Funds in Malta

Malta Retail Funds

Introduction

Malta is an emerging fund jurisdiction that offers a favourable European onshore location for structuring and servicing retail and non-retail funds. The Malta Financial Services Authority (MFSA) is the single regulator of the financial services industry and has a reputation as a strong, efficient and approachable regulator. The MFSA is responsible for the licensing, regulating and supervision of all collective investment schemes. Malta‘s reputation has comparably cheaper set-up and listing costs, together with a beneficial tax treatment.

Malta has an established cluster of experienced and highly competent people involved with the formation and servicing of funds. There is a good pool of well-educated, multi-lingual and numerate staff that is keen to learn and be involved with financial services.

Malta became a member of the European Union in May 2004 and adopted the Euro on 1st January 2008. It has aligned its laws and regulations with the acquis communautaire governing financial services.

Malta has a favourable tax regime and a comprehensive Double Tax Treaty network. English is the official business language and all laws and regulations are published in English. The Maltese islands are situated in the heart of the Mediterranean and are easily accessible.

Malta Funds - UCITS

A Maltese registered Collective Investment Schemes (CIS) may be formed in a number of possible vehicles such as an open ended or closed ended corporate entity, a trust, and even a partnership. Apart from the locally oriented CISs Malta offers a good jurisdiction for UCITS schemes. EU membership in 2004 brought the European stamp of approval to Malta‘s financial legislation and it enabled passporting rights for Undertakings for Collective Investments in Transferrable Securities (UCITS) certified funds. Appropriately certified funds can be freely distributed and marketed in Malta and other EU jurisdictions.

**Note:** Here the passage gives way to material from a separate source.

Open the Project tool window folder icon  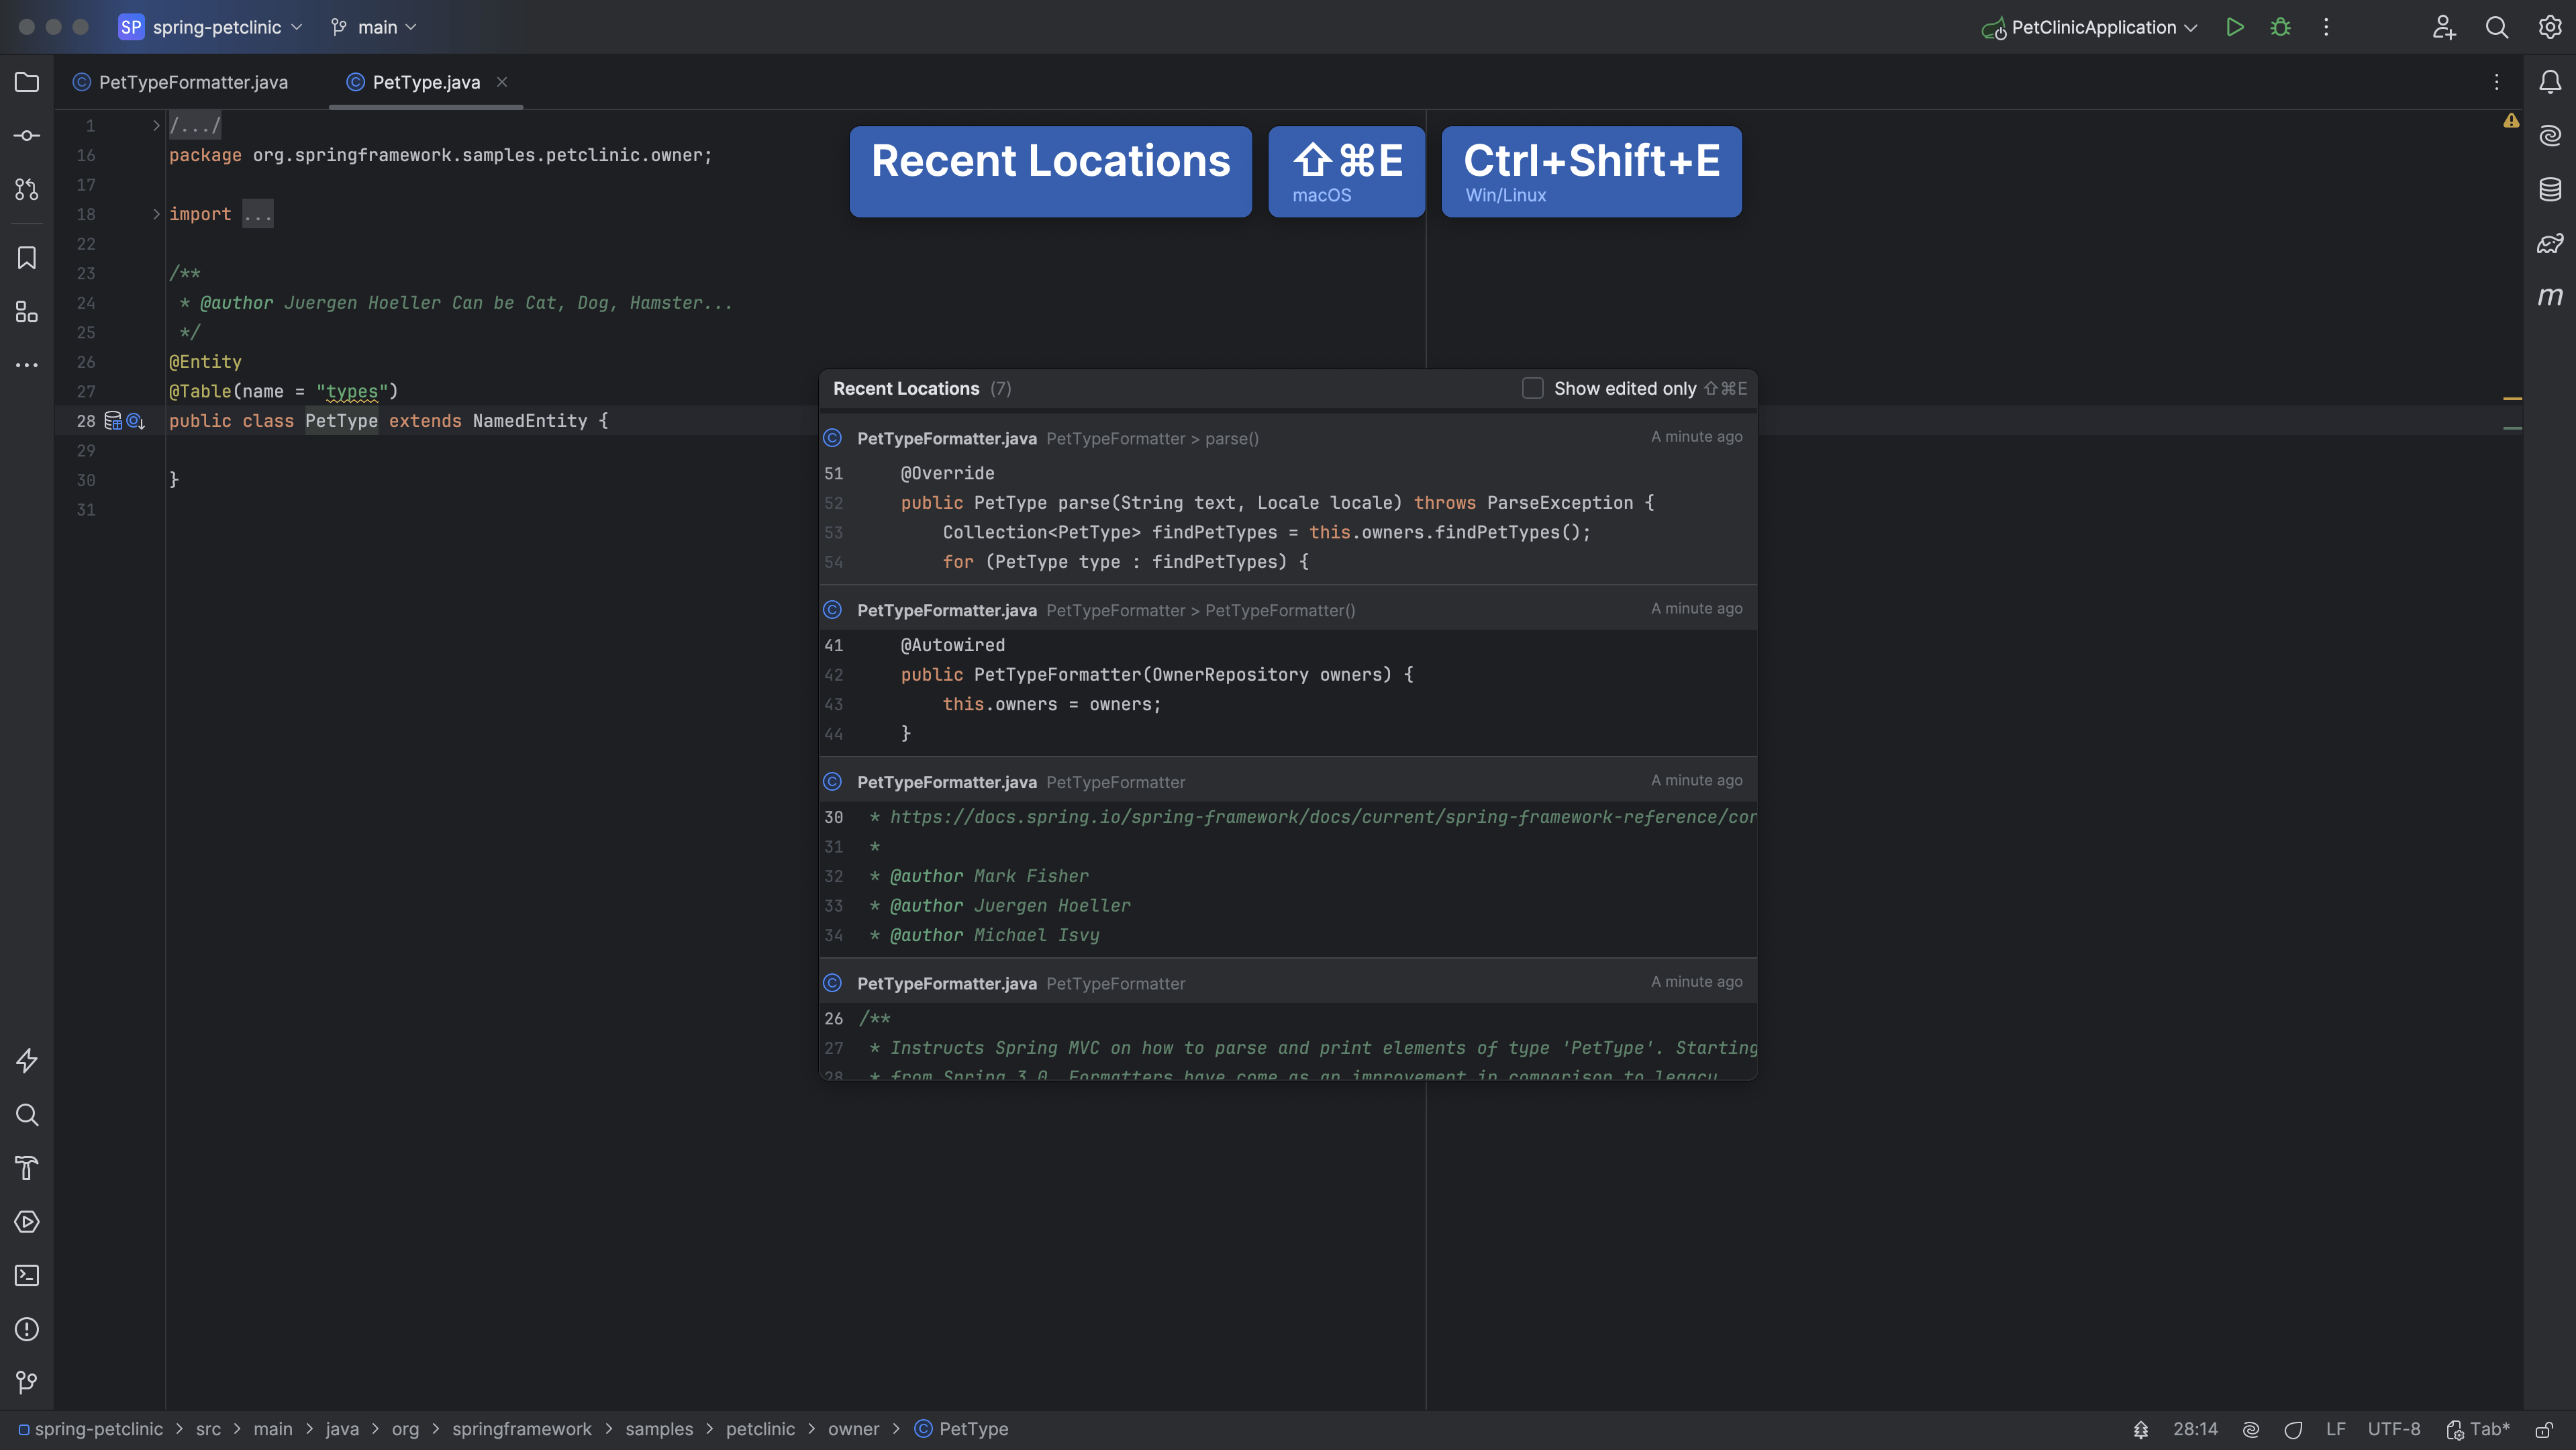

The favoured vehicle for Maltese UCITS is the corporate entity with a variable share capital, known as SICAV. The setting up of such entity may be done through the appointment of a Maltese domiciled fund manager or else, to be able to have a designated management company in another state Malta offers the possibility of having self-managed funds combined with delegation arrangements. Self-managed funds must be formed as corporate entities and management would be the responsibility of the Board of Directors, which can in turn delegate a number of management functions to an external management company which is authorised in any EU Member State and recognised in Malta.

At licensing stage the Board is expected to clearly indicate the proposed delegation arrangements. Current practice suggests that as a minimum the Board must have at least one but preferably two local directors who satisfy the ‘fit and proper‘ competence criteria and must meet periodically in Malta. The Board should also retain the ultimate supervision of the risk management process through regular reporting to and from the management company and be involved in setting the fund‘s policies.

Until now, UCITS have only been able to invest in other open-ended funds in limited circumstances. UCITS can now invest into other authorised UCITS and in other funds meeting qualifying criteria such that they provide a similar level of protection. UCITS funds of funds cannot invest into other funds of funds. Derivative funds are also now permitted. UCITS funds may now invest in derivatives dealt in on regulated markets and/or OTC derivatives provided that certain conditions are satisfied, including the creditworthiness of counterparties.

The original UCITS Directive applied only to the product, i.e. the fund, and not to the management company. The second Directive, the Management Directive is intended to bring management companies of UCITS into line with other investment firms which have had the benefit of the single passport under the Investment Services Directive. The Management Directive also provides a simplified marketing regime for UCITS which includes the introduction of a short form prospectus.

Taxation of funds

For tax purposes, a fund or a sub-fund of a collective investment scheme may be classified as a prescribed or a non-prescribed fund. Essentially a fund in a locally based scheme is classified as a prescribed fund if the value of the assets situated in Malta is at least 85% of the value of the total assets. Other licensed funds, including all funds in overseas based schemes, are classified as non-prescribed funds. All income of collective investment schemes is exempt from tax in Malta except for a withholding tax applicable to local investment income in the case of prescribed funds.

Local investment income (excluding dividends) derived by prescribed funds is subject to a final withholding tax being of 15% in the case of bank interest and 10% in the case of other investment income. Furthermore no tax is payable by the investors when they dispose of their investment or when they receive a dividend out of such profits.

On the other hand no tax is withheld on investment income received by non-prescribed funds. However, tax is payable by the Maltese resident investors in such funds when they dispose of their investment or when they receive a dividend.

This tax qualifies, subject in certain conditions, for a 15% rate under the final withholding tax system. Non-residents receiving dividends out of a locally based, non-prescribed scheme suffer no withholding tax on such income.